The process is less about her head and toiling through a song than viscerally feeling it and giving it room and time to appear. Though she’s struggled with depression and anxiety her whole life, her songs actually arrive when she feels good, when she’s already worked through her struggles. They are artifacts of what she’s endured. It’s so personal and intuitive, she says, that writing with other people in the same room is almost impossible.
“As soon as I start thinking, there’s nothing that will come through of any substance,” she offers. “There are months where I won’t create songs at all because they have to move through my body.”
19 Masters is as musically diverse as it is texturally rich, with kotos and singing bowls and bells all suspended inside spans of noisy squelch or bits of Signal chats of Gray’s friends talking about Asian exploitation or general malaise. True to her isolated approach, Gray plays nearly every instrument on it, allowing her to find unexpected sounds.
Her heritage has been key to the process, too. Gray’s father, Charlie, is a Berklee-trained trumpeter, composer, and audio engineer who has written television themes and performed with the likes of Aretha Franklin, Tony Bennett, and Ella Fitzgerald. Meanwhile, her mother, Madoka Murata, founded the Canadian music school Discovery Through the Arts more than 40 years ago.
Gray began playing piano before she could speak, even earning her allowance from her technical progression at one point. She tried every instrument she saw around her before she finally got serious about bass around the age of 10. “My brain barely thinks about music. It’s just in my body,” she says. “It was bred into my subconscious, you know? ‘This is what we do as a family.’”
And though 19 Masters wasn’t made as a family, it was at least made with her family. Just before the album was finished, Gray thrust a phone into her mom’s face and asked her to say “welcome to my world” in Japanese; the sample is the entire first track. After all the paintings Murata had done of Gray over the years, including one where she’s a bass-playing alien, she felt like the favor was the least she could ask. “That’s not something weird for my mom,” she says, laughing.
Gray also recorded several of these tracks in her mother’s basement or father’s closet, using instruments she pilfered from the family music school. Her father plays trumpet on a pair of songs, having diligently written out charts and recorded his parts after the tunes were finished. (“He’s so old-school,” jokes Gray.) These were poignant additions for Gray, as her father retired from performance in the wake of Covid-19 lockdowns.

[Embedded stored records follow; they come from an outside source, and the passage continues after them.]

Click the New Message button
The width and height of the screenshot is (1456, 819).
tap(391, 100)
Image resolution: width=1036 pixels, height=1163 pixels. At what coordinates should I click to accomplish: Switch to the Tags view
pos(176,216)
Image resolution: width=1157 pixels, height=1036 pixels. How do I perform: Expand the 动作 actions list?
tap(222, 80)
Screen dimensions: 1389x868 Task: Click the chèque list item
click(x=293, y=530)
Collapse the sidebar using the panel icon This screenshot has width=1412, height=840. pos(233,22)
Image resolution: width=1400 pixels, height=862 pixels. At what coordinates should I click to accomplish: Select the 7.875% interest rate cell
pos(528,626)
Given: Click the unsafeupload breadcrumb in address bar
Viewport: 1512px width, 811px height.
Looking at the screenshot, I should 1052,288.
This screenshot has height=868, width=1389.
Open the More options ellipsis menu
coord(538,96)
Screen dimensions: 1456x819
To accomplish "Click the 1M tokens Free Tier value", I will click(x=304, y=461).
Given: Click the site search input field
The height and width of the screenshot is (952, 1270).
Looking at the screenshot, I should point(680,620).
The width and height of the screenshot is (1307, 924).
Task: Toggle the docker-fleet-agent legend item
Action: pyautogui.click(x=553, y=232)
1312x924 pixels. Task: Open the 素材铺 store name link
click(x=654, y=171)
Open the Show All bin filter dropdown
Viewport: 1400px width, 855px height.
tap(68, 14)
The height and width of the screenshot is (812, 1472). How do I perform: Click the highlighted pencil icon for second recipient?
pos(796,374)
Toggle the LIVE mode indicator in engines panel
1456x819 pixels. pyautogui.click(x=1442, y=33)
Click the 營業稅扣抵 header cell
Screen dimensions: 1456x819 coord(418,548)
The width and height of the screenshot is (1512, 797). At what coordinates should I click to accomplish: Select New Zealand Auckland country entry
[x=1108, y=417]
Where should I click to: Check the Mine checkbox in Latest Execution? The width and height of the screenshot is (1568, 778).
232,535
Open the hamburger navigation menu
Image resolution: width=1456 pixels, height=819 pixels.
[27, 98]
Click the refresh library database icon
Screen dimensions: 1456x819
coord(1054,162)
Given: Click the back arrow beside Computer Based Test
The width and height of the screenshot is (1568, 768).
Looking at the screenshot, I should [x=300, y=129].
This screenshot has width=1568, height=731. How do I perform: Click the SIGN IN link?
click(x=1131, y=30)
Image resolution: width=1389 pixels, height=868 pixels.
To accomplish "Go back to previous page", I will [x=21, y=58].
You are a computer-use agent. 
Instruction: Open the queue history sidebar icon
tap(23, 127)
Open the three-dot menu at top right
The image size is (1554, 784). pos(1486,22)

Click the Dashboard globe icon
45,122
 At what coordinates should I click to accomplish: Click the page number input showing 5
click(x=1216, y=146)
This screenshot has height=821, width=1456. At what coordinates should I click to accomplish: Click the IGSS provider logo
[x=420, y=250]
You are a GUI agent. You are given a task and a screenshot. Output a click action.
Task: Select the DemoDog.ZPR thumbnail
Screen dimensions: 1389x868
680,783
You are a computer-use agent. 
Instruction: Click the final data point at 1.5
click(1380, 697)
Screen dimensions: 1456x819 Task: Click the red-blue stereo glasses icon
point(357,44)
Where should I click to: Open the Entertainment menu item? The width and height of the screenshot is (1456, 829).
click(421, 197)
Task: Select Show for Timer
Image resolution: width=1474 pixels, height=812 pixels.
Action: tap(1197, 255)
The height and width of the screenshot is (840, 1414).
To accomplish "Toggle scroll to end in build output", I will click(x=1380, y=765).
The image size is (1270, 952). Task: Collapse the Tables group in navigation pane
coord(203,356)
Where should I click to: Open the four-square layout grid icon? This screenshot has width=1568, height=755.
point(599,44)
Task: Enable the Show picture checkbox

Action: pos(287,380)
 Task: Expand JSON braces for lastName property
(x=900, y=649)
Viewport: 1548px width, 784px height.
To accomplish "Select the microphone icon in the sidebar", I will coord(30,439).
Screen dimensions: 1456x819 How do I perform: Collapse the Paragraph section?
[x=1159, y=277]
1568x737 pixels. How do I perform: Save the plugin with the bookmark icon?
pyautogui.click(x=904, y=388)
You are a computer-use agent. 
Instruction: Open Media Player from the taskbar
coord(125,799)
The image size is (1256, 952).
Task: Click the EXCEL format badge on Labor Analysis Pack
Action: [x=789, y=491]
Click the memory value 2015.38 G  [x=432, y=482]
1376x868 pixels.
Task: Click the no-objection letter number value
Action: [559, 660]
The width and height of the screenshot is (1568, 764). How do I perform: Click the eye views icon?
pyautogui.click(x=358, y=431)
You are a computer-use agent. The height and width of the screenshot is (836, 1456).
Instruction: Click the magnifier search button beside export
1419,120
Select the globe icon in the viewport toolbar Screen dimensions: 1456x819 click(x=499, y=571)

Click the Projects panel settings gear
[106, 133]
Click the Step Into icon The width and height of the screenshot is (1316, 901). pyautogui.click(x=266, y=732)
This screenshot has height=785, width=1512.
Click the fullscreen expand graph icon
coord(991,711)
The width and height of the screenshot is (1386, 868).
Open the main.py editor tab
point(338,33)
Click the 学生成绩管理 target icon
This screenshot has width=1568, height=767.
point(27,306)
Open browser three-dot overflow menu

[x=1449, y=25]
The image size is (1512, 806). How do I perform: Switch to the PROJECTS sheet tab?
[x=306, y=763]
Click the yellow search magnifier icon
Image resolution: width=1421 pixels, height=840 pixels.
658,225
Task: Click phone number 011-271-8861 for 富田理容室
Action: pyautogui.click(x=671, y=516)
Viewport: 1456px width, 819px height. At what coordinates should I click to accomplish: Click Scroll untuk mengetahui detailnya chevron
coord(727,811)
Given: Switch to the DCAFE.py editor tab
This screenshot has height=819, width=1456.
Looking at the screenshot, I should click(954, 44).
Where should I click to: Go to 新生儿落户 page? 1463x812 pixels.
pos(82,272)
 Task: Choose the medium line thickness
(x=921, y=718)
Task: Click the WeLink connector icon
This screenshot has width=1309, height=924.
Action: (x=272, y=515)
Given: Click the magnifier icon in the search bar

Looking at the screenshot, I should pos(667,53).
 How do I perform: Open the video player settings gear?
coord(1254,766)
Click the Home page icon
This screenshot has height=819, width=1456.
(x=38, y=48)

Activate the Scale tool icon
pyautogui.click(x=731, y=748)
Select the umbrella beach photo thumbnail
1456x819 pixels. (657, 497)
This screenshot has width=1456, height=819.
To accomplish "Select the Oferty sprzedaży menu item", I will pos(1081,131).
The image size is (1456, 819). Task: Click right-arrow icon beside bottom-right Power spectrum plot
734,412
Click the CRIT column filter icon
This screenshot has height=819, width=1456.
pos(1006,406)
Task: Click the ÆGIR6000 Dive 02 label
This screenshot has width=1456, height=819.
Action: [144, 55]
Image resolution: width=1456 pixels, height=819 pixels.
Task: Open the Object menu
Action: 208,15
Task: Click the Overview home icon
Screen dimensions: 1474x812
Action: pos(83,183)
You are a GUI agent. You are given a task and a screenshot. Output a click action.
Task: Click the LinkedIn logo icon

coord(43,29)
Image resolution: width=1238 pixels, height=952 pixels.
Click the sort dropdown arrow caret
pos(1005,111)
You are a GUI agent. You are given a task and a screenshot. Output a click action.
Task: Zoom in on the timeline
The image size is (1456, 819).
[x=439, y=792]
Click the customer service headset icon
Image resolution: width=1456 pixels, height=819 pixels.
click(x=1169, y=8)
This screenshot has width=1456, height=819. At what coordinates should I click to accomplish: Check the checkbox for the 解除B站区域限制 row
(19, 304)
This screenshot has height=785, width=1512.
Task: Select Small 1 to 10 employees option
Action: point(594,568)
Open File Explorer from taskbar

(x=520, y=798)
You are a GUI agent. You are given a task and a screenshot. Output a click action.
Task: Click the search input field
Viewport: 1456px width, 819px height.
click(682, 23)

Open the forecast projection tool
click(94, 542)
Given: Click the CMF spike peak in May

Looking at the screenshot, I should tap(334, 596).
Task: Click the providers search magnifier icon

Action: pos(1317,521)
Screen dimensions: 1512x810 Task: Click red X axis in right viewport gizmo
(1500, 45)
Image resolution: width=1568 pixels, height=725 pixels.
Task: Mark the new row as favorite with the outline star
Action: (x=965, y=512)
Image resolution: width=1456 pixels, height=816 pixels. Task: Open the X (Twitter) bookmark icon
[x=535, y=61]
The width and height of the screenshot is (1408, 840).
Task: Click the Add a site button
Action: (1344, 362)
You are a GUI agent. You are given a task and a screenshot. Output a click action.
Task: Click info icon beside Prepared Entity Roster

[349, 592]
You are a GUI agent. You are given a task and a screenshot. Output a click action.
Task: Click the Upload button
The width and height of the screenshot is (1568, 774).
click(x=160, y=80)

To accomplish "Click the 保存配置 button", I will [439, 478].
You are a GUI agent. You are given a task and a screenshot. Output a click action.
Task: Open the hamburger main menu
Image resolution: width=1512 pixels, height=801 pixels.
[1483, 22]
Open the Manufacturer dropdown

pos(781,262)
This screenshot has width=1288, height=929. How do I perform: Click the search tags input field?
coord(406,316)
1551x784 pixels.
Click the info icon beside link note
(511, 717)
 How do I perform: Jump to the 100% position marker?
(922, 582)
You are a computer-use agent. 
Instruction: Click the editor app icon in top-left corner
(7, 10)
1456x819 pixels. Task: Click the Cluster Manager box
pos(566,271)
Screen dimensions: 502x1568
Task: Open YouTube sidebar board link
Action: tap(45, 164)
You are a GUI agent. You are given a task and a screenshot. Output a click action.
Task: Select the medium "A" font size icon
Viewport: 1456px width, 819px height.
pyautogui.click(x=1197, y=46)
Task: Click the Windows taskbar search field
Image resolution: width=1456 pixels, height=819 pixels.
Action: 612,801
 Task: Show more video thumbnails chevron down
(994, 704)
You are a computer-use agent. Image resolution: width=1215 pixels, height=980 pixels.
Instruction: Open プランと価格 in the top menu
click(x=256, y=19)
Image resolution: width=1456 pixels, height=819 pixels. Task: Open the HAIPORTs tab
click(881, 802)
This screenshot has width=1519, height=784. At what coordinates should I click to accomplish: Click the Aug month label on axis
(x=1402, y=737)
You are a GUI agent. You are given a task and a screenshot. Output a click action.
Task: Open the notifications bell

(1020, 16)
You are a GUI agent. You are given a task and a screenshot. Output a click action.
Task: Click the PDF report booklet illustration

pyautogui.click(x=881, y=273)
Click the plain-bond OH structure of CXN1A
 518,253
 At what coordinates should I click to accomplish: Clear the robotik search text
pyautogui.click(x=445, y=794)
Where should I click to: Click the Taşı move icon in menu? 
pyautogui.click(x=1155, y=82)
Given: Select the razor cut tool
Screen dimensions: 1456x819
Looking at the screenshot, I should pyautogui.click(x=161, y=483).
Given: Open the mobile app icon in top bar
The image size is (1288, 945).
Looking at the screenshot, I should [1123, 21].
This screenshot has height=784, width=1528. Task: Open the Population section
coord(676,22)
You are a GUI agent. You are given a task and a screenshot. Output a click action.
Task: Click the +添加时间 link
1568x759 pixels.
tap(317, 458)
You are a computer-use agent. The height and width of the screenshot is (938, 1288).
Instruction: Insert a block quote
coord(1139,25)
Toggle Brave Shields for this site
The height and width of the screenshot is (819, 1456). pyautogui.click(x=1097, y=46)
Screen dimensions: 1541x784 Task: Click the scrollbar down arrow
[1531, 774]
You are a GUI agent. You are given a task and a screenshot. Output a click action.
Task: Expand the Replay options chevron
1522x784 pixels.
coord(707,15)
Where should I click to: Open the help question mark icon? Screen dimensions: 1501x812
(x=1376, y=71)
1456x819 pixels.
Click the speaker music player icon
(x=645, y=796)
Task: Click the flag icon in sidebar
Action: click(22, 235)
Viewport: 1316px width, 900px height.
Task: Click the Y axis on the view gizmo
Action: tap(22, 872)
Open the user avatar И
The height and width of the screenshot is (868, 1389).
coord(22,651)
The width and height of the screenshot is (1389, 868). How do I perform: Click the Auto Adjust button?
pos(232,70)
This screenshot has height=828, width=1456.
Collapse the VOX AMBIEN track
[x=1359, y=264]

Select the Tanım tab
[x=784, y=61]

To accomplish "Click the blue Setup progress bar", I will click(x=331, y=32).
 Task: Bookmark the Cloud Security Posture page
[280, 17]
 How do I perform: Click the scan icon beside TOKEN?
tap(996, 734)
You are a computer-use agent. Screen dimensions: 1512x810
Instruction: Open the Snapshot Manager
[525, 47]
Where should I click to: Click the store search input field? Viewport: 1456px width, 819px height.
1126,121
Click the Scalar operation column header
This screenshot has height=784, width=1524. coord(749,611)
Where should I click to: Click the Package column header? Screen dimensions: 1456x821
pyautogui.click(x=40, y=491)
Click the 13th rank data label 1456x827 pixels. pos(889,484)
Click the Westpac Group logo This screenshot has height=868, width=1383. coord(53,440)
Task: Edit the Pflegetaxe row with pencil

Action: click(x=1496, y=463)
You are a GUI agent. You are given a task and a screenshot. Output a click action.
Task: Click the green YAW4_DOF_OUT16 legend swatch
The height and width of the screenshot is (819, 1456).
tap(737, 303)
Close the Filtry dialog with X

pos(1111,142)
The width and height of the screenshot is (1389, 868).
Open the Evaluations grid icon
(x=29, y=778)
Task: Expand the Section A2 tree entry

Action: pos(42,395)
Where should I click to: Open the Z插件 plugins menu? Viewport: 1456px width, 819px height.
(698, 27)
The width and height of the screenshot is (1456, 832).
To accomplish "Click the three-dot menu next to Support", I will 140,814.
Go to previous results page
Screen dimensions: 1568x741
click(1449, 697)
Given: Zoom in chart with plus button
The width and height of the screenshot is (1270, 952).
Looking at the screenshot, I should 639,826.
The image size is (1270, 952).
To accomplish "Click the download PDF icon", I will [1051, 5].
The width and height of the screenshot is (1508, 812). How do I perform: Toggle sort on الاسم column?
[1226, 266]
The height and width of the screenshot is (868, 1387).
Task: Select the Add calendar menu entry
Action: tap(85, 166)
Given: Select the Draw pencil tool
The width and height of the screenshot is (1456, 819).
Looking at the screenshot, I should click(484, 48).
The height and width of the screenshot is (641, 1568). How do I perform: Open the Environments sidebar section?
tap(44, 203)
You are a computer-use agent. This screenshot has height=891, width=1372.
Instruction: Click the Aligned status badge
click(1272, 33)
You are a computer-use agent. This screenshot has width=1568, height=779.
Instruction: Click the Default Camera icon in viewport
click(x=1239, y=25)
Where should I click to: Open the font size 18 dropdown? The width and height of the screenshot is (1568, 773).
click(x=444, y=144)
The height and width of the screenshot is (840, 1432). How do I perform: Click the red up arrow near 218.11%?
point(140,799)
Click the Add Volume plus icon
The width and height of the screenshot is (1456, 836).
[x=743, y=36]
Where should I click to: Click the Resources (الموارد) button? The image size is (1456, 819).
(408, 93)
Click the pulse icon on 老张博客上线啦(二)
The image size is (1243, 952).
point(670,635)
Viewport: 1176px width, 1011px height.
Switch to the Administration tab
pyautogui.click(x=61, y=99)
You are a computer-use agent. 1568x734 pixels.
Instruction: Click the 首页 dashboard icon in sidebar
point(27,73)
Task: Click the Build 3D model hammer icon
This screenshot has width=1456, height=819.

Her guitar-playing brother, Lucian, appears, too; he’s one of the few people she can stand having in the room while she writes or records. She wants to collaborate more, she admits, but it’s an unsteady learning process. “We have very similar upbringings and influences,” she says of Lucian, “So I know I can trust him if he’s like, ‘That’s sick,’ even if I can’t hear it today.”
Though 19 Masters is Gray’s first full album, it represents an ending as much as a beginning. It closes a period of self-doubt, when she wondered whether or not her ideas were good enough to stand alone. It closes her era of prioritizing other people’s songs. And it collects so many of the tunes she imagined while making money from music that wasn’t her own. “We have these transitions, and we change. We have relationships that end, jobs that end. We just jump timelines and become a different person,” she says. “This is the end of me self-conforming.”
19 Masters is out 6/2 via Dirty Hit.